Subhaloes
There are three types of information datasets that are saved in every HBT-HERONS output:
- Bound properties based on particles currently bound to the subhalo, like its current mass.
- Evolutionary milestones, such as when the subhalo was initially identified in the simulation.
- Hierarchical relationships between subhaloes, like which Friends of Friends group a subhalo belongs to.
Bound properties
These properties are computed for each subhalo within HBT-HERONS using only the particles that are bound to it at the current output time. As orphan subhaloes do not have any formally bound particles to them, only a subset of these properties are computed. We describe what each property means below.
Info
We recommend using the SOAP post-processing package. It is a Python package capable of computing a wide range of subhalo properties using spherical and projected apertures, whose sizes are specified based on spherical overdensities or physical apertures. It can also use the bound membership information to include or exclude unbound particles. It is also unit aware, making each property carry over the correct units.
Mass metrics
Different ways to quantify how massive a subhalo is.
Property |
Description |
|---|---|
Nbound |
The total number of particles bound to the subhalo. |
NboundType |
The total number of particles bound to the subhalo, classifed according to their particle type. |
Mbound |
The total mass of particles bound to the subhalo. |
MboundType |
The total mass of particles bound to the subhalo, classifed according to their particle type. |
VmaxPhysical |
The maximum value of the circularised rotation curve of the subhalo. |
BoundM200Crit |
Mass of a region with a spherical overdensity of 200 times the critical density of the universe. Only bound mass is included and only for centrals. |
Size metrics
Different ways to quantify the size of a subhalo.
Property |
Description |
|---|---|
RmaxComoving |
The radius at which the circularised rotation curve of the subhalo reaches its maximum value (VmaxPhysical). |
RHalfComoving |
The smallest radius that encloses 50% of the total bound mass. |
REncloseComoving |
The smallest radius that encloses 100% of the total bound mass. |
BoundR200CritComoving |
The radius of a sphere enclosing a mean density that is 200 times the critical density of the Universe.
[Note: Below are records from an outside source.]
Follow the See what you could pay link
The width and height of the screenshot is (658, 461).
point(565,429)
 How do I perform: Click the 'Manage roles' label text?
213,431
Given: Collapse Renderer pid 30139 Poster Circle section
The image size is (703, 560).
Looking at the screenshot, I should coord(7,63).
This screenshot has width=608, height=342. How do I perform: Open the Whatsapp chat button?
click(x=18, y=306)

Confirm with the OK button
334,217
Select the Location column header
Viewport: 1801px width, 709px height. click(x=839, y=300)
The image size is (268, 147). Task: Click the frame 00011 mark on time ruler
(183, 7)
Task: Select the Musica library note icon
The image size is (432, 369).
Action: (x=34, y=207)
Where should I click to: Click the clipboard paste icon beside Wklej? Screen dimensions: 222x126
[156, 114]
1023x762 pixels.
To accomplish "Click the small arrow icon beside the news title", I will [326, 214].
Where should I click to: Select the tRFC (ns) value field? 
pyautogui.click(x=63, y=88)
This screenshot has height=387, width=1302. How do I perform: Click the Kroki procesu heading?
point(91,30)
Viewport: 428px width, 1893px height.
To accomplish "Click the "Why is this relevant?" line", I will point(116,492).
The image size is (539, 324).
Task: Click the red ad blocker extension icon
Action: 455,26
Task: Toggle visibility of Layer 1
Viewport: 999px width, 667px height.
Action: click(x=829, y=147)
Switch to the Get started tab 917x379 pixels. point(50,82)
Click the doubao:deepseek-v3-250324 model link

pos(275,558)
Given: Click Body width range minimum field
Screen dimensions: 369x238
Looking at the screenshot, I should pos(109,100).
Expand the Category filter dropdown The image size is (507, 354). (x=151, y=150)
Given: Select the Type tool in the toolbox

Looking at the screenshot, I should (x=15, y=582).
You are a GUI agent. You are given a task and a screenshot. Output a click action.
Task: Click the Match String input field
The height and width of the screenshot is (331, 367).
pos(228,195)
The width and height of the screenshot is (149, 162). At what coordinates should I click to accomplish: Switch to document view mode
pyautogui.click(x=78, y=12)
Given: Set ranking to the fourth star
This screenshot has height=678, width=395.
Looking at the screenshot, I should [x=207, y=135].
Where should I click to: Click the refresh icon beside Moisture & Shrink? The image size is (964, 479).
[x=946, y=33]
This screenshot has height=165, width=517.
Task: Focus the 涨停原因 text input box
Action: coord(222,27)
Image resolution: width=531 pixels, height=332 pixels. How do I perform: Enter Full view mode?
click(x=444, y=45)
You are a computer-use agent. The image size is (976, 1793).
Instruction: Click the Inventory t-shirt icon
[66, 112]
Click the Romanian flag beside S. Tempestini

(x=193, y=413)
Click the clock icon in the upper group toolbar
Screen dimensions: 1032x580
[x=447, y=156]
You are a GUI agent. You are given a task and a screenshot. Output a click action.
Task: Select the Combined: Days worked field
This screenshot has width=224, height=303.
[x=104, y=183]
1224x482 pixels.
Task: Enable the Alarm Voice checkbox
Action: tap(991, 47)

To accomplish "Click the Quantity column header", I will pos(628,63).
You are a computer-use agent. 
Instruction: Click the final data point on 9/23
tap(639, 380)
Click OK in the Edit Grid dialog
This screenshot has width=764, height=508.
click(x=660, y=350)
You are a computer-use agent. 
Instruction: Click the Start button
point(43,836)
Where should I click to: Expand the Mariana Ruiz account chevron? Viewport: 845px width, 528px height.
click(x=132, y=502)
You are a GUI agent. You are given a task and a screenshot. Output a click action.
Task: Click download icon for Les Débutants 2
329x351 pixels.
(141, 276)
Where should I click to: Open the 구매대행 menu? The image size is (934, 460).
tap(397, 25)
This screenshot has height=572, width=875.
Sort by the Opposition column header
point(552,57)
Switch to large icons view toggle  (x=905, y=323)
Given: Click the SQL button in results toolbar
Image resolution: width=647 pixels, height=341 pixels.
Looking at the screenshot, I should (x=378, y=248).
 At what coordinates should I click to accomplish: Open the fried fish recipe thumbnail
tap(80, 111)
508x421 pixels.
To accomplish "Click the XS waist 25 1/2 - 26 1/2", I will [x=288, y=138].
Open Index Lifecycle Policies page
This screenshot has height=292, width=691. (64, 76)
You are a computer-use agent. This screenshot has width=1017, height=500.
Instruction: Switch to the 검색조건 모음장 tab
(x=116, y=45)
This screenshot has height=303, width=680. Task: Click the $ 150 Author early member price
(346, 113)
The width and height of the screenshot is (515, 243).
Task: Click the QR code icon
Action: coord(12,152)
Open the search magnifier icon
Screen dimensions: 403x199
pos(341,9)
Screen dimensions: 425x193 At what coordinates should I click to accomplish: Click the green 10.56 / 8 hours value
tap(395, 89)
Only bound mass is included and only for centrals. |
Position metrics
Different ways to locate the subhalo in 6D phase-space.
Property |
Description |
|---|---|
ComovingAveragePosition |
Mass-weighted average position of all bound particles. |
PhysicalAverageVelocity |
Mass-weighted average velocity of all bound particles. |
ComovingMostBoundPosition |
Position of the most bound particle. |
PhysicalMostBoundVelocity |
Velocity of the most bound particle. |
Shape metrics
Different ways to measure the shape of the subhalo.
Property |
Description |
|---|---|
InertialEigenVector |
Only computed if GSL was enabled at compile time. |
InertialEigenVectorWeighted |
Only computed if GSL was enabled at compile time. |
InertialTensor |
centrals. |
InertialTensorWeighted |
centrals. |
Dynamical metrics
Estimates of the internal dynamics and energetics of the subhalo.
Property |
Description |
|---|---|
SpecificSelfPotentialEnergy |
Mass-weighted average potential energy of bound particles. |
SpecificSelfKineticEnergy |
Mass-weighted average kinetic energy of bound particles in the centre of mass reference frame of the subhalo. |
SpecificAngularMomentum |
Mass-weighted average angular momentum of bound particles in the centre of mass reference frame of the subhalo. |
Miscellaneous
Quantities used for more detailed tracking, restarting runs or debugging.
Property |
Description |
|---|---|
MostBoundParticleId |
ID of the most bound particle. |
TracerIndex |
Bound ranking of the most bound tracer particle. |
Evolutionary milestones
The second type of property corresponds to the peak values of a small subset of properties, which can be useful to have when selecting subhaloes based on their past evolution.
Warning
The milestones get updated as the simulaton is analysed from early to
late times. This entails that information from earliest outputs are not
reflective of the whole evolution of the subhalo. For
example, a subhalo that continously grows in mass will keep updating its
LastMaxMass. Therefore, the only values that one should use are those
stored in the last output of the simulation that you intend to analyse.
Property |
Description |
|---|---|
SnapshotIndexOfBirth |
The output when the subhalo was first identified. |
SnapshotIndexOfSink |
If the subhalo has merged, the output when that happened. |
SnapshotIndexOfDeath |
If the subhalo has merged or disrupted, the output when that happened |
SnapshotIndexOfLastIsolation |
If the subhalo has been a satellite, when it was last isolated. |
SnapshotIndexOfLastMaxVmax |
The output when the subhalo reached its maximum value of VmaxPhysical. |
SnapshotIndexOfLastMaxMass |
The output when the subhalo reached its maximum value of Mbound |
LastMaxMass |
The maximum mass that the subhalo has reached so far. |
LastMaxVmaxPhysical |
The maximum VmaxPhysical that the subhalo has reached so far. |
Hierarchical relationships
The last type of property that is saved corresponds ot. This helps analyse which FoF groups, which subhalo is the central, etc.
Property |
Description |
|---|---|
TrackId |
Unique identifier for the subhalo, which persists across time. |
SinkTrackId |
If the subhalo has merged, the TrackId of the subhalo that accreted it. |
DescendantTrackId |
If the subhalo has merged or disrupted, the TrackId of the subhalo that accreted its most bound particles. |
NestedParentTrackId |
The TrackId of the parent subhalo. |
HostHaloId |
The output when the subhalo reached its maximum value of VmaxPhysical. |
Rank |
The output when the subhalo reached its maximum value of Mbound |
Depth |
The number of hierarchical connections that the subhalo is away from the central, e.g. 0 for centrals, 1 for satellites, 2 for satellites of satellites. |